Vers des traitements injectables
« L’enjeu le plus crucial de la production des phages, c’est la phase de purification. Il faut absolument éliminer les débris et métabolites des bactéries qui ont permis aux phages de se multiplier in vitro en grand nombre, avant d’être détruites par ces phages. La culture et la multiplication des phages sont exigeantes en temps et technicité. Il faut dix milliards de phages par millilitre pour un traitement chez l’homme », explique le professeur Laurent. Avec leur laboratoire de microbiologie et la plate-forme FriPharm, au sein de la pharmacie de l’hôpital Edouard Herriot, qui a pu fournir du curare à la suite de la pénurie mondiale provoquée par la pandémie de Covid-19, les HCL disposent d’une unité capable de produire des médicaments rares, disposant de toutes les autorisations réglementaires.
Le projet PHAG-ONE cherche à aboutir à la réalisation de traitements injectables, prêts à l’emploi, sous forme de flacons d’un millilitre.

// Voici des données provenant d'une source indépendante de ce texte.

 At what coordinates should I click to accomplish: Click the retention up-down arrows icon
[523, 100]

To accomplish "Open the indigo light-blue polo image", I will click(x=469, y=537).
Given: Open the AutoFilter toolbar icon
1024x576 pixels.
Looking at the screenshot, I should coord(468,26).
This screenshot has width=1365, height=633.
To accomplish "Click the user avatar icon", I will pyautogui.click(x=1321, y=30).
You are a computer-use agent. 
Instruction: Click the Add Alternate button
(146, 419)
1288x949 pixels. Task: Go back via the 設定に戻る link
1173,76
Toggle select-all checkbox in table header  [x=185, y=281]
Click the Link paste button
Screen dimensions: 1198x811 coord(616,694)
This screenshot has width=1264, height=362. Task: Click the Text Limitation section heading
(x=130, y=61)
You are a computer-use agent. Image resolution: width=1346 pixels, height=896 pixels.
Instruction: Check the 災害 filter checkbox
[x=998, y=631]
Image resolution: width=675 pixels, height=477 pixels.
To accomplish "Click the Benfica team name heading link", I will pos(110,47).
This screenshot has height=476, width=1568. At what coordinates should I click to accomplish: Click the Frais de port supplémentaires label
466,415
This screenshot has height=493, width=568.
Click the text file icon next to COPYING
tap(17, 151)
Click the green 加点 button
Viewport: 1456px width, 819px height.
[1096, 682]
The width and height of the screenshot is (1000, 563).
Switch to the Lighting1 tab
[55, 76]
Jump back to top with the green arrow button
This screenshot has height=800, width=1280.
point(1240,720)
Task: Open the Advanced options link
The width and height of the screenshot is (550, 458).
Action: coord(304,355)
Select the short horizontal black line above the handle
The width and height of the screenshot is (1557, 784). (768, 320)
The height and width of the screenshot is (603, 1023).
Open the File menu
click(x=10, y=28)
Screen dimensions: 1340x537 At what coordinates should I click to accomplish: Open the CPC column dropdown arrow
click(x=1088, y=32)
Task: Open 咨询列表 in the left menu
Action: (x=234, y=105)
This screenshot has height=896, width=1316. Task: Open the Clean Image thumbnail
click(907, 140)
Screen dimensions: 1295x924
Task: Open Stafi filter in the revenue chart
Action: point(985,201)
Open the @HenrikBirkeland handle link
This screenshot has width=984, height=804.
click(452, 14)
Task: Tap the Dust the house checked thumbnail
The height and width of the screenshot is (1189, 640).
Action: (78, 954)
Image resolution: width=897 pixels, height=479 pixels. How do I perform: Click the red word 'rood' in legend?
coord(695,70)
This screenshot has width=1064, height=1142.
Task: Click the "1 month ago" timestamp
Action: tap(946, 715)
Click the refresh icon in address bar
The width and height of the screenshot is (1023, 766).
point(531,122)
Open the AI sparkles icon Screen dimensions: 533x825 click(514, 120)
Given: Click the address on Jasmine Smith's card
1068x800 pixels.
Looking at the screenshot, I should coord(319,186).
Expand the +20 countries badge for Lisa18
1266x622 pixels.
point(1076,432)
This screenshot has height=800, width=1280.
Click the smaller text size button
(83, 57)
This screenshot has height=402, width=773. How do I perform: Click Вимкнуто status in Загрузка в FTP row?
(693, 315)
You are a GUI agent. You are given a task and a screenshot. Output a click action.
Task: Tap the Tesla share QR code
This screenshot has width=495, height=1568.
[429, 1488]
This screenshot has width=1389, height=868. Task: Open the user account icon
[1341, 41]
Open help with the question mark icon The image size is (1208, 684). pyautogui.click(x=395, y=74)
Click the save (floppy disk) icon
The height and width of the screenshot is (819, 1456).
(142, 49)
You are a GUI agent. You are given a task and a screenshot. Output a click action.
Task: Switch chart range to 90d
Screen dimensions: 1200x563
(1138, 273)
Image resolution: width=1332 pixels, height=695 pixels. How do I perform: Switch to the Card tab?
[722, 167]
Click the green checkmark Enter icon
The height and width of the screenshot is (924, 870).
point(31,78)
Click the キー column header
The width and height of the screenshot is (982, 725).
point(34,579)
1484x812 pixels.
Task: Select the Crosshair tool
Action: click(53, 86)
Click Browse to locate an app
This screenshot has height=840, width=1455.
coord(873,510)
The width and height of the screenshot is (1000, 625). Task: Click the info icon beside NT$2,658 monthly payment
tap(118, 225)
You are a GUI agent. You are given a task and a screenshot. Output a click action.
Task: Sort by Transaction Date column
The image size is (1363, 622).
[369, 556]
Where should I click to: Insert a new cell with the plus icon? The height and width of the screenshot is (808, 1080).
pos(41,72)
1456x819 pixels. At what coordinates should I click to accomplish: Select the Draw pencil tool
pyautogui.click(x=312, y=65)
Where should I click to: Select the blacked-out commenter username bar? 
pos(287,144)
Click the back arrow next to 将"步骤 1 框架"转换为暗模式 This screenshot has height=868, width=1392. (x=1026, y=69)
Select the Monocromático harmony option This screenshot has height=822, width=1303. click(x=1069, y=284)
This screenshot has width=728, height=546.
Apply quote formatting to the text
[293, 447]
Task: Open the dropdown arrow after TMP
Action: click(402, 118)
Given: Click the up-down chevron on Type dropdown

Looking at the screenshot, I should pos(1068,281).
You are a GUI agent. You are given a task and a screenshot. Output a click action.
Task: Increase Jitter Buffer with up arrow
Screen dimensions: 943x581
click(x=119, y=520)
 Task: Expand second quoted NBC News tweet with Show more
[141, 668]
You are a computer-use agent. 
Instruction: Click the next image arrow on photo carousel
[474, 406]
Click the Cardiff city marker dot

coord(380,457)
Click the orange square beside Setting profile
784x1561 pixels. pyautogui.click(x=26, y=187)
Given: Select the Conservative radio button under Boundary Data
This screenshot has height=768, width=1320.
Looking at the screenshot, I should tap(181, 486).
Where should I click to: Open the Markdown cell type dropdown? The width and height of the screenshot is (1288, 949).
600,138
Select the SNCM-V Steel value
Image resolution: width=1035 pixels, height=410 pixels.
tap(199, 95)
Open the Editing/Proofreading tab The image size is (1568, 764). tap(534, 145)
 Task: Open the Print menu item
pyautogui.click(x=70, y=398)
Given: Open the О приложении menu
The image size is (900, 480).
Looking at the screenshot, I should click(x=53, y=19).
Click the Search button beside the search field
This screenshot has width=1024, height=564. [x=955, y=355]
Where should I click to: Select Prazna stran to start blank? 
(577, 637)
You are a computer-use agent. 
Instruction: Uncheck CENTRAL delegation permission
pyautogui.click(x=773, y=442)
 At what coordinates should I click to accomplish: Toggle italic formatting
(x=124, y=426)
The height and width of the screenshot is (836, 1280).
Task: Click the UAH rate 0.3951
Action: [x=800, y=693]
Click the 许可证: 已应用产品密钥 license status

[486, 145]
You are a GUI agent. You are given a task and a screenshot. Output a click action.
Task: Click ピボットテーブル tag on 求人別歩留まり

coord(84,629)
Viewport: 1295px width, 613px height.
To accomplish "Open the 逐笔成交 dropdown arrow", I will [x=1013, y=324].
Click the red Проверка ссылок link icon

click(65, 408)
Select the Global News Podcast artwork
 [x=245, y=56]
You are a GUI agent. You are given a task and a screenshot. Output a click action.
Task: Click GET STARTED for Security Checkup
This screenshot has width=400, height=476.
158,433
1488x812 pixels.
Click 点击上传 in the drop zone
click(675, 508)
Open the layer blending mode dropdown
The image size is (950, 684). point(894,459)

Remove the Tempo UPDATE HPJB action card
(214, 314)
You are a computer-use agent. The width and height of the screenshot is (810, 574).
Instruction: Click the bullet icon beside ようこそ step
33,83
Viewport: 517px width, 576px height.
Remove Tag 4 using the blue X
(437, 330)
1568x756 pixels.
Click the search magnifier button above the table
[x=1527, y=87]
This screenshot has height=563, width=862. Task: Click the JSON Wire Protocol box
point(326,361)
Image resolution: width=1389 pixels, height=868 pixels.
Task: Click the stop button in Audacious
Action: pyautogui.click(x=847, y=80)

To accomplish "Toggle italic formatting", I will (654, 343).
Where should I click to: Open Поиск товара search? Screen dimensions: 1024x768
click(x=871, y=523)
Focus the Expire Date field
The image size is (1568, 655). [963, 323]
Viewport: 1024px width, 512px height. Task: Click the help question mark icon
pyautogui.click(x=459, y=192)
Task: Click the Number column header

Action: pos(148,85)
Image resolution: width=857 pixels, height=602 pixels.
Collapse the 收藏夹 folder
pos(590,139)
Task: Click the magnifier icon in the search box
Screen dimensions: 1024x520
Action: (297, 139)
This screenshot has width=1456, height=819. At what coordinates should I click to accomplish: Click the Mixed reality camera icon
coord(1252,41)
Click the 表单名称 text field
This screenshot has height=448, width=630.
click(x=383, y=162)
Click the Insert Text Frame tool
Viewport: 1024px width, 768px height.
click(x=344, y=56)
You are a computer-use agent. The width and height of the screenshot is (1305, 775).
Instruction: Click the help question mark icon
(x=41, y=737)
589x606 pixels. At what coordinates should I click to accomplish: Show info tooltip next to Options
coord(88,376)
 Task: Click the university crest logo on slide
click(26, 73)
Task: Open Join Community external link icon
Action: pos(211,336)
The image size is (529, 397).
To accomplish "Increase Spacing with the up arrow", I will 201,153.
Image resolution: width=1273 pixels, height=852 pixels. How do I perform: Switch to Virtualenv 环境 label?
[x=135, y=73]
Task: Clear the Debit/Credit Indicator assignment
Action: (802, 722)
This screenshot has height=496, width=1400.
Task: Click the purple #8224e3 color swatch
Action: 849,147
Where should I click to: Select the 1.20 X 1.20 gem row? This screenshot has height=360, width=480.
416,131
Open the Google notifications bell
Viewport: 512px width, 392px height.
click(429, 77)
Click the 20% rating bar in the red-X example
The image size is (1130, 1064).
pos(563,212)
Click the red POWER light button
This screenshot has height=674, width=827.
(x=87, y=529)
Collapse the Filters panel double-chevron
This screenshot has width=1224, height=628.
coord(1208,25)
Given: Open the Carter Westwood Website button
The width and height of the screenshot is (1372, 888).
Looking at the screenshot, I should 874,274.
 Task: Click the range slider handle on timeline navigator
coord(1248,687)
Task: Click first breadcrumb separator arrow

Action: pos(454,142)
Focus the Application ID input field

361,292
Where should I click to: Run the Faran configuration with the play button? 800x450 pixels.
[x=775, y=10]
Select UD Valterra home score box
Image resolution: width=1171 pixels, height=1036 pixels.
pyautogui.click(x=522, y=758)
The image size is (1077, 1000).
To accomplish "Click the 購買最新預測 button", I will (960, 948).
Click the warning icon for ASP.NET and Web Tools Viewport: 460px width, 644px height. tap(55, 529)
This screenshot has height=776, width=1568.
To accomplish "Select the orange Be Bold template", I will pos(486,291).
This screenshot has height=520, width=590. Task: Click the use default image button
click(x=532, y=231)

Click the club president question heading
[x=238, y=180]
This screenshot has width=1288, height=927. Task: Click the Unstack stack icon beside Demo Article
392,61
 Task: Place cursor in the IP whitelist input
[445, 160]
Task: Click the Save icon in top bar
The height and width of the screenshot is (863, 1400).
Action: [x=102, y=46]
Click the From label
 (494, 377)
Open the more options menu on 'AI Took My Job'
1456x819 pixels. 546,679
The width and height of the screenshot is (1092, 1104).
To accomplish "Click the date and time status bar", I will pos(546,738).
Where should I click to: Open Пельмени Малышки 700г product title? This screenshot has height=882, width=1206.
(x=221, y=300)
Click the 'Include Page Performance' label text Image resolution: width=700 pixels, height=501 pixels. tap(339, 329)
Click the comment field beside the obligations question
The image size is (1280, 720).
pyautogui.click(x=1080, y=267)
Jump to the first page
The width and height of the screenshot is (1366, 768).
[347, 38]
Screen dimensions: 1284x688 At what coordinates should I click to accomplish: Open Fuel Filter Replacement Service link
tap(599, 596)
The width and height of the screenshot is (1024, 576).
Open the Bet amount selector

La production envisagée devrait être complémentaire de celle lancée par l’industriel Pherecydes Pharma. « Nous menons un projet institutionnel et universitaire, en travaillant sur des cas rares et très ciblés où les industriels n’iront pas », précise le professeur Laurent. Selon l’expérience des HCL, il faut de cinq à quinze flacons pour un traitement efficace contre les infections résistantes. Associé au projet, un chercheur de Sciences Po Bordeaux doit aussi mener une étude socioanthropologique, afin d’observer comment s’écrit la suite de la longue histoire des phages à visée thérapeutique.